• **What you will do**:
A - In the sea narrative, transcribe the passage from "For nine days" up to and including "died shortly afterward.".
B - According to the sea narrative, what did Robert Drury's father try to make of him?
C - Resume the sea narrative, picking up after its final sentence.

For nine days they sailed, carefully rationing the precious snails and water, until they sighted land. This was the coast of Burma. Approaching the shore, they were met by natives who came out to meet them. To the voyagers’ intense relief the natives were friendly, and did all they could to make the starving men comfortable, nursing them with kindly solicitude. From here the natives took them up a river to where a British steamer lay. On hearing the castaways’ story the captain at once departed in search of the men left behind on Andaman Island. They were all found alive, but the experience had so wrecked their bodies that all but two of them died shortly afterward.
The following is the true story of another ship named Elizabeth, but that is as far as the resemblance goes. Neither ship nor men were lost, and there were no adventures on hostile shores. But no tale of the sea could more aptly demonstrate the extraordinary daring and resolution of the old Jack Tar. The austere discipline of the sea demands more of a man than does the soft and sheltered safety of life ashore. It is not difficult to understand the old sailor’s contempt for landsmen. Sailors were expected to carry out orders that to a landsman would appear impossible. Poor pay, poor and insufficient food (food a dog would refuse), the hardest kind of work (often extremely dangerous), living and sleeping for weeks on end in wet clothes—it is a marvel that men were prepared to man ships when faced with the prospect of living under such harsh conditions. Yet there were always boys ready to run away to sea. Robert Drury, who left behind him the extraordinary record of the wreck of the Degrave, was such a boy. His father had tried to make an office-worker of him, but the immortal spirit of adventure sent him to sea in a day when seafaring life was far more rigorous and more hazardous than it is now. To young Drury any other life than that of a sailor was unthinkable.

• **Entries shown**:

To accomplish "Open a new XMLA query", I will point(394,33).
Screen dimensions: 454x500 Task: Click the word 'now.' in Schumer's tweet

* * *

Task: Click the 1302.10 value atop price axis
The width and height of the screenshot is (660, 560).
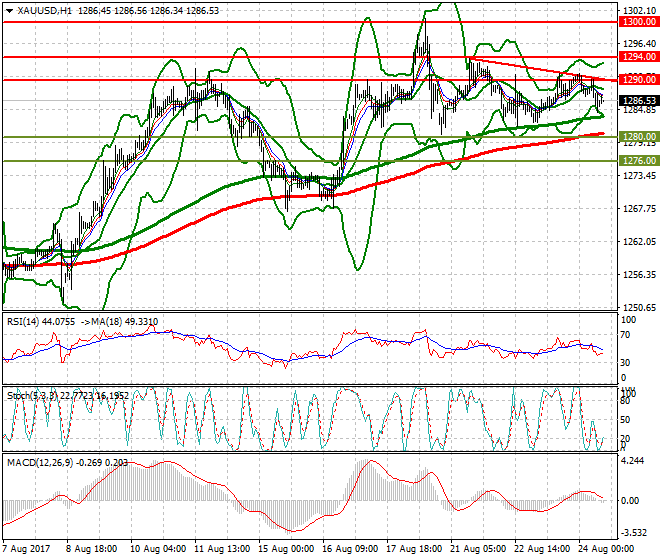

• **Outputs for the tasks**:
A -
For nine days they sailed, carefully rationing the precious snails and water, until they sighted land. This was the coast of Burma. Approaching the shore, they were met by natives who came out to meet them. To the voyagers’ intense relief the natives were friendly, and did all they could to make the starving men comfortable, nursing them with kindly solicitude. From here the natives took them up a river to where a British steamer lay. On hearing the castaways’ story the captain at once departed in search of the men left behind on Andaman Island. They were all found alive, but the experience had so wrecked their bodies that all but two of them died shortly afterward.

B - An office-worker.

C -
The Elizabeth was a man-of-war launched in 1737, and was therefore an old ship in 1763 when she left Bombay on what was to be her last voyage to England. Before she sailed all her lower-deck guns had been taken out to relieve her old timbers of their weight during the rigours of the long voyage. She put to sea on December 16, and off Calicut joined the ships Norfolk, America, and Chatham. In convoy they sailed for over a month with fair winds, and thus far the Elizabeth had showed no signs of her approaching dissolution. At the end of January 1764, when 122 leagues from Mozambique, the weather grew thick, accompanied by hard gales with winds of almost hurricane force. In the mountainous seas the old ship laboured cruelly, her timbers groaning and creaking with shrieks like some sentient creature being tortured. Through the rain and flying spindrift the hazy outlines of the Mozambique coast were sighted, and the course was altered to give the land a good offing. In the centre of the Channel, where it is some 500 miles broad, the course was resumed. The gale was now blowing harder than ever, and when the sails began to carry away the upper yards and masts were sent down, the ship thus being put under greatly shortened canvas. As the Elizabeth was beginning to leak almost faster than the water could be pumped out of her the skipper, Captain Nichelson, ordered some of the guns to be hove overboard. To assist the pumps bucket-bailing was resorted to, a forlorn expedient. On this day the force of the wind increased and the seas piled up higher, until it seemed the ship could no longer swim in such an inferno of wind and water. Still she floated, though almost rolling her sticks out. That night the hammering of the seas broke the tiller off at the rudder-head, but a makeshift tiller was hastily rigged before the ship broached to. Once during these terrible days a glimpse was caught through the mists of one of her consorts, but except for this brief sight the Elizabeth was alone in the gales, though had she foundered within hail of her consorts none of her company could have been picked up in such monstrous seas.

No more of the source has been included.